La schizophrénie, comme il a été dit

Salut, saboteur!

Ici et un peu plus loin, Ivan utilise des termes typiques des campagnes de masse soviétiques contre les ennemis du peuple. Quelqu'un soupçonné d'agir contre les objectifs du parti dirigeant pouvait être dénoncé et arrêté comme un saboteur.

Au fait, Ivan dit«Здорово, вредитель» [Zodorovo, vreditel], ce qui signifie «Salut, vermine». Mais la traduction est correcte dans son sens, parce que les Soviets avaient de nombreux synonymes pour définir des saboteurs et вредитель [vreditel] ou vermine est un d'entre eux. Ce terme était surtout utilisé pour indiquer quelqu'un qui agissait contre le régime de l'intérieur en sabotant des machines ou en salissant la planification de production.

Cette nullité Sachka

Ce reproche d'Ivan Biezdomny à Rioukhine est basé sur l'animosité entre leurs prototypes, les poètes Alexandre Illitch Biezymenski (1898-1973) et Vladimir Vladimirovitch Maïakovski (1893-1930), qui ne s'entendaient pas. Dans un premier temps, Maïakovski était l'idole de Bezymenski, mais le sentiment n’était pas réciproque. Maïakovski a comparé l'œuvre de Biezymenski à du «café fait de carottes». Avec «carottes», il veut dire chicorée, il le compare donc à un ersatz de café.

Un koulak typique

Кулак [koulak] est russe pour poing, mais c'était également le nom donné aux paysans riches ou aisés dans l'Union soviétique. Staline a ordonné leur liquidation en 1930.

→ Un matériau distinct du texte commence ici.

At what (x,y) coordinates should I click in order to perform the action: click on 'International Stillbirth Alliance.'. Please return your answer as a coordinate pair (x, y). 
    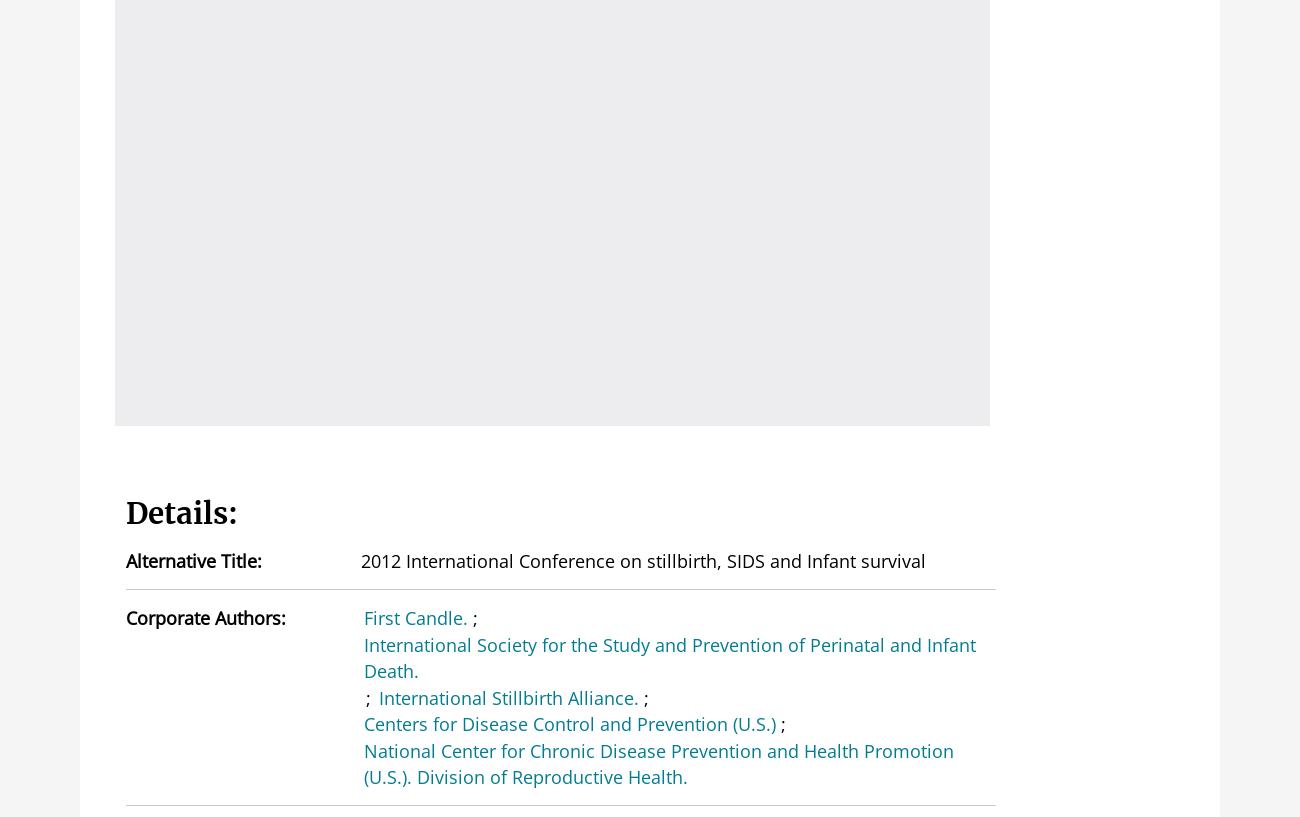
    Looking at the image, I should click on (508, 695).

Après l'abolition du servage en 1861 une minorité de fermiers dans l'Empire russe avaient réussi à atteindre une classe rurale prospère et indépendante. Le pouvoir et l'influence de ces koulaks dans les villages a été anéantis par les communistes. Les fermiers de taille moyenne, les serednjaki, étaient forcés de rejoindre les kolkhozes (les fermes collectives).

Les vers tonitruants qu’il a composés pour le 1er mai

Dans le texte russe Boulgakov n'a pas dit que les vers de Riukhin étaient pour le 1er mai. Il a écrit: «Сличите с теми звучными стихами, который он сочинил к первому числу!» ou «comparez-y les vers tonitruants qu’il a composés pour le premier!» Boulgakov n'a donc pas spécifié de quel «premier» il s'agit, ce qui a fait penser les traducteurs anglais Diana Burgin et Katherine Tiernan O'Connor que les vers de Rioukhkine étaient faits pour le Nouvel An.

Mais il s'agissait des vers pour le 1er mai, et plus particulièrement le 1er mai 1924. En effet, Biezdomny fait allusion au poème Jubilé, écrit par Vladimir Vladimirovitsch Maïakovski (1893-1930) pour la célébration du 125ème anniversaire de la naissance d'Alexandre Serguïevitsch Pouchkine (1799-1837). Ce poème était assez retentissant, comme vous pouvez juger vous-même ici:

«Александр Сергеевич, разрешите представиться. Маяковский.»
«Aleksandr Sergueïevitch, permettez-moi de me présenter. Maïakovski.»

Le 1er mai est le Jour International du Travail. La date du 1er mai n'a pas été choisie de manière arbitraire. Aux États-Unis, le 1er mai était appelé Moving Day. Ce jour tous les contrats d'emploi existants et tous les bails de loyer existants devaient être renouvelés. Au 1er mai 1886 il y avait de lourdes luttes à Chicago. Le 21 juillet 1889 le mouvement socialiste en Europe avait décidé, au premier congrès du Deuxième internationale à Paris, de fêter le 1er mai comme le Jour du Travail. Le but était de soutenir les demandes pour un jour ouvrable de 8 heures. Le 1er mai 1890 les premières fêtes ont été organisées dans beaucoup de pays.

Moving Day à New York
Moving Day à New York

Flottez drapeaux, déployez-vous!

Dans ce passage, Biezdomni veut clairement dénoncer le style ampoulé de propagande utilisé par Rioukhine dans ses poèmes. Pour illustrer cela, le texte «Flottez drapeaux, déployez-vous!» n'est pas mal, mais il s'agit quand-même d'une traduction assez «libre» de ce que Boulgakov a réellement écrit. Dans le texte original russe du roman, nous lisons: «Взвейтесь! да развейтесь!», ce qui signifie «Levez-vous! Oui, dispersez!». Ces mots se réfèrent à Взвейтесь кострами [Vsveites kostrami] ou Posez les feux de joie, la première chanson du Mouvement des pionniers écrite dans l'Union soviétique.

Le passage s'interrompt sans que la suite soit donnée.